So? That's true anyway. In some games (D&D, Shadowrun) you have two separate sets of XP - Personal XP (called "XP" or "Karma") and Item XP (called "GP" or "Nuyen"). In some other games you have just personal XP (Champions, Toon), and in some games you have various other sets of XP (Skill XP and Fighting XP like in Runequest, or Normal XP and Spell XP like in Ars Magica, or whatever).

In some games you gain different XP tallies which advance different things, and in some games you get just one XP tally. And that's fine, whatever. But regardless of how you do it, it's not like you have some way other than XP to reward your players. It might be called something else, but it's still XP.

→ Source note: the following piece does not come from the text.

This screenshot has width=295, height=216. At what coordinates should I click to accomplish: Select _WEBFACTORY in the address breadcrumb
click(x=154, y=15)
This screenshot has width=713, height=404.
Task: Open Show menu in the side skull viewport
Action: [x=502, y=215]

In some games, like in D&D, your separate tallies of XP can be quite different. In some games this is a big deal (like in D&D), in others it is not (Shadowrun).

The thing is that in a Level based game, things are attached to, well, Levels. So if you allow one of the tallies of XP to deviate significantly from the other, then you have a power discrepency at the relevent level. And in a Levels and Challenges system, that's a problem. And not a small problem.

If you went Skill Based and Free-Form, then people having a lot of Personal XP and not a lot of Item XP wouldn't be a problem because you wouldn't have a challenge system for people to supposedly be rated against so the players wouldn't be expected to be able to take on things "of their level" that they would be short against. That would, however, require a lot more work on the part of the person running the game. So it's a trade-off that some people don't want.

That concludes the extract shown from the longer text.